EXERCISE BRIEF> Please filter the data below down to the lines holding the string "Toggle".

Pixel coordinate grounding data
※ ※ ※
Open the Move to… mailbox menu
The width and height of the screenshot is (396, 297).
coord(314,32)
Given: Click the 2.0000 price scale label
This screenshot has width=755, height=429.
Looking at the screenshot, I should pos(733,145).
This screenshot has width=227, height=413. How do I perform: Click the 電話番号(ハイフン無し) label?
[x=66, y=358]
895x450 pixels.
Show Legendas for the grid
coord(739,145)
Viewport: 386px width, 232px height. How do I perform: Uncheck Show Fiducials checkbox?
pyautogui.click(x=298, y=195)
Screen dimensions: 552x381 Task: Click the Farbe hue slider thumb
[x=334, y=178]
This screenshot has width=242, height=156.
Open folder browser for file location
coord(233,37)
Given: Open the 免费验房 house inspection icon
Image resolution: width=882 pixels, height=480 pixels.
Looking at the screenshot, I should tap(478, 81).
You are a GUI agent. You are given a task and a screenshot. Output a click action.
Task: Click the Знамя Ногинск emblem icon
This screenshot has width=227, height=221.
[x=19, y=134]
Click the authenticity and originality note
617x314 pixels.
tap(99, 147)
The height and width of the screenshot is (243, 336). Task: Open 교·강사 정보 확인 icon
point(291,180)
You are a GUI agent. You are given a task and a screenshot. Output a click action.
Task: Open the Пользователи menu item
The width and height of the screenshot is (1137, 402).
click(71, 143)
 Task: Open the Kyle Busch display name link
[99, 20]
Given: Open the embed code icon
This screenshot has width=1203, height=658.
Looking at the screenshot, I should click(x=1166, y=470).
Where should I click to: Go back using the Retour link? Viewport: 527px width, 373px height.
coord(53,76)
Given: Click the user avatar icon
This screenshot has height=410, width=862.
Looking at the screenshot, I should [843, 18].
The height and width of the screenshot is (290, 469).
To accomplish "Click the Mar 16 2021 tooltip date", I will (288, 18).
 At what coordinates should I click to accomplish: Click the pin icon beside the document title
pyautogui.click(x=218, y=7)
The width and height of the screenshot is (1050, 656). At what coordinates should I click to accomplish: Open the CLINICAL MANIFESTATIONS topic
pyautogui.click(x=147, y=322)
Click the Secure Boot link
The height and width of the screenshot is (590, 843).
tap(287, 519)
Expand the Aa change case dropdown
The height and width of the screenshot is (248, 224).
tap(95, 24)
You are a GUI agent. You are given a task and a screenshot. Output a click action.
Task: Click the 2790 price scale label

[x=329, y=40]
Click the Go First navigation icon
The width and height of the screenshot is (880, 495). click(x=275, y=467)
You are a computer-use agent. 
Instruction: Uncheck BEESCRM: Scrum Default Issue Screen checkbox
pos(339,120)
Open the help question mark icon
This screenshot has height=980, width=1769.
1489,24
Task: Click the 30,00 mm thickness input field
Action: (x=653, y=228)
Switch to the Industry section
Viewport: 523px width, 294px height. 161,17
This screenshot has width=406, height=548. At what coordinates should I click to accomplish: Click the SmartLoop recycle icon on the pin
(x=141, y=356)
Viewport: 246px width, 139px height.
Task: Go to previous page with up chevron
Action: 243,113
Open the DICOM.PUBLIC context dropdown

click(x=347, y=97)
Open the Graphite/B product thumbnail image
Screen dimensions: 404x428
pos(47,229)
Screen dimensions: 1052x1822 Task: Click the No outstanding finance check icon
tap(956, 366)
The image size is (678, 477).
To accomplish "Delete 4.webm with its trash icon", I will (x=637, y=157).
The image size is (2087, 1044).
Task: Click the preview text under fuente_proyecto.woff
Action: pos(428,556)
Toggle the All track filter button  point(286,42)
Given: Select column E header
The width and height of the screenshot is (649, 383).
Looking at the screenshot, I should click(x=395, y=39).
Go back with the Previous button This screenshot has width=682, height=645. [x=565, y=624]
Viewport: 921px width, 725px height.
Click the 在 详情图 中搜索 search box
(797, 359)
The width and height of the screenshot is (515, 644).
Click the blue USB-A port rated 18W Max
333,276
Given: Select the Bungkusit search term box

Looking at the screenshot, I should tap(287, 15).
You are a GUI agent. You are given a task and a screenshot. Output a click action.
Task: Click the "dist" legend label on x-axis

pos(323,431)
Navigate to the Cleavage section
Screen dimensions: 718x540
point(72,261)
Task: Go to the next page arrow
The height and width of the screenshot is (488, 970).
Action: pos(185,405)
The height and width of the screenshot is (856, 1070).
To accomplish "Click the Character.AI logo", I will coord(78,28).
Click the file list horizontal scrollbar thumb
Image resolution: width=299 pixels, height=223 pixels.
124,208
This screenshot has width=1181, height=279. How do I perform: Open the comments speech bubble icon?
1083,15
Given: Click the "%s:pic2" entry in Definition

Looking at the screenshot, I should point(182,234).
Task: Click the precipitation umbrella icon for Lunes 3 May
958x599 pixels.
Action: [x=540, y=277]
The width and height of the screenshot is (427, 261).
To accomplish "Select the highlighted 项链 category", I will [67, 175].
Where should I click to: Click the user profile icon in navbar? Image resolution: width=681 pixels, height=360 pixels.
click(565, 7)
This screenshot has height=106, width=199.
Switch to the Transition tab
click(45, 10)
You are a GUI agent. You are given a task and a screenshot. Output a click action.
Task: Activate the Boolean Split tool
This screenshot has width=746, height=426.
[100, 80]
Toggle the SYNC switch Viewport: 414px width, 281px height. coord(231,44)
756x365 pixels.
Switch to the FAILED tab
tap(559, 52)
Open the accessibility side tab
※ ※ ※
YOUR SOLUTION>
Toggle the All track filter button  point(286,42)
Toggle the SYNC switch Viewport: 414px width, 281px height. coord(231,44)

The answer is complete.